World Rugby has hit back at safety campaigners who criticised the professional game’s head injury assessment (HIA) process.
Lobby group Progressive Rugby said flaws in the HIA protocol had been “exposed” after Ireland captain Johnny Sexton was passed fit to play in his side’s second Test against New Zealand this weekend.
Sexton was taken off during last Saturday’s Test with a head injury, but passed subsequent stages of the HIA process.
“It is the duty of any individual or organisation commenting on the head injury assessment process to do so using the facts,” said a World Rugby statement.
“Attempting to diagnose a serious medical condition like concussion from afar, without all the relevant information including a player’s medical history, is irresponsible and no substitute for the world leading medical care received by elite rugby players.
“Doctors are supported by the head injury assessment and recently updated return-to-play protocols put in place by World Rugby. These protocols are developed using scientific evidence and independent expert opinion which are kept under constant review, as we never stand still on player welfare.”
Sexton’s head injury came a day after World Rugby’s new laws on concussion came into effect, under which the majority of players diagnosed with concussion face an increased minimum period of 12 days out of action.
World Rugby’s head injury assessment process has three stages – the first (HIA1) is an assessment at the time of the injury, the second (HIA2) is carried out two hours later, and the third (HIA3) completed 36 hours after the incident.
Ireland captain Sexton passed his second assessment – HIA2 – after being removed from the action last Saturday, before being declared fit on Tuesday following his third and final assessment.

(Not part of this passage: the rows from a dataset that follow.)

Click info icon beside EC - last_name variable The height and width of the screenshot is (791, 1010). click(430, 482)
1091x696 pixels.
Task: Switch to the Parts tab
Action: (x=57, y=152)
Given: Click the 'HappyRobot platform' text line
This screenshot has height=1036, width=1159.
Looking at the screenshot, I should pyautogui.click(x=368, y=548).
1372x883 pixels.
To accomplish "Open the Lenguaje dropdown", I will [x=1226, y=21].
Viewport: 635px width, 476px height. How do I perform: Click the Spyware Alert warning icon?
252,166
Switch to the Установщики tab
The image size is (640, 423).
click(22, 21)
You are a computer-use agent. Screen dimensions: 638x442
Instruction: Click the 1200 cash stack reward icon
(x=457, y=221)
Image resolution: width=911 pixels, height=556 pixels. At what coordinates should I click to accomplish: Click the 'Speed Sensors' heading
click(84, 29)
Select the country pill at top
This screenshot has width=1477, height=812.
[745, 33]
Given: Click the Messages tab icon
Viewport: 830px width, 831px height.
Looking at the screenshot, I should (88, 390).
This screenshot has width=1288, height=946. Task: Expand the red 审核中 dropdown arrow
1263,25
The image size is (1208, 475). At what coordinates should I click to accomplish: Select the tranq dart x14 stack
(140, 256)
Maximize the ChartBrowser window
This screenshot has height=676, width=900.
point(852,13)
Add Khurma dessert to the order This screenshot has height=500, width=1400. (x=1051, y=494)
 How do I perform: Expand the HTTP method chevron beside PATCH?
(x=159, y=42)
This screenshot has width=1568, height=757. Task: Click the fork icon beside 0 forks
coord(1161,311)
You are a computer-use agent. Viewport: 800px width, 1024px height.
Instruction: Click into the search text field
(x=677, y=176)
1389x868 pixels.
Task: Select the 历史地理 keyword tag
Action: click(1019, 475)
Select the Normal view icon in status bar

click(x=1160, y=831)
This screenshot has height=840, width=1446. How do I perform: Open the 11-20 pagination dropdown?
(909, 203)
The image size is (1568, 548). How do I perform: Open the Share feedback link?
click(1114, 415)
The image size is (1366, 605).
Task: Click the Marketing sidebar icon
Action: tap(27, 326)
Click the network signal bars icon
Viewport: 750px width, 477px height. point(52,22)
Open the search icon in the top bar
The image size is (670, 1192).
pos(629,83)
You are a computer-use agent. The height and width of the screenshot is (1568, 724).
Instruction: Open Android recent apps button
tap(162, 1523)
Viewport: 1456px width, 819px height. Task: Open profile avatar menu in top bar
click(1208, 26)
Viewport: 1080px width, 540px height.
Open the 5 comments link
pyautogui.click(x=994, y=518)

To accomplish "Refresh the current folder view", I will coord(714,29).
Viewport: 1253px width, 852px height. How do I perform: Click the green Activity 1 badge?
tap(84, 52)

“Elite players who fail an in-game HIA1 have, by definition, displayed cognitive dysfunction requiring their removal,” said a Progressive Rugby spokesperson on Thursday, after Ireland’s team for the second All Blacks game was confirmed.
“In our view, this is sufficient evidence, regardless of subsequent testing, to exercise extreme caution for the good of both their short and long-term health.
“This caution must be further amplified in players with a history of brain injury, as evidence is they are at higher risk of sustaining further concussions and other injuries.”
Ireland began their tour of New Zealand with a game against the Maori All Blacks, during which prop Jeremy Loughman returned to the field after coming off for an HIA.
New Zealand Rugby admitted after the game that Loughman should not have been allowed to come back on despite being passed fit to continue by an independent match doctor, saying a “gap in communications” had been identified which meant critical video evidence was not accounted for.
The prop was subsequently ruled out of the Test opener.
“Concussion in elite rugby is formally diagnosed by qualified doctors at the HIA2 and HIA3 assessments as part of the Head Injury Assessment protocol, with the exception of any player displaying obvious symptoms who will be immediately removed from play,” World Rugby continued.
“The in-game HIA1 off-field assessment combines video review and clinical observation to determine suspected concussion and informs the need to remove a player as a precaution.
“Any player who has not displayed obvious concussion symptoms and who compares to a pre-recorded baseline on HIA2 and HIA3 assessments, which take place two and 36 hours after an incident respectively, is deemed by medical professionals to be clear of concussion.”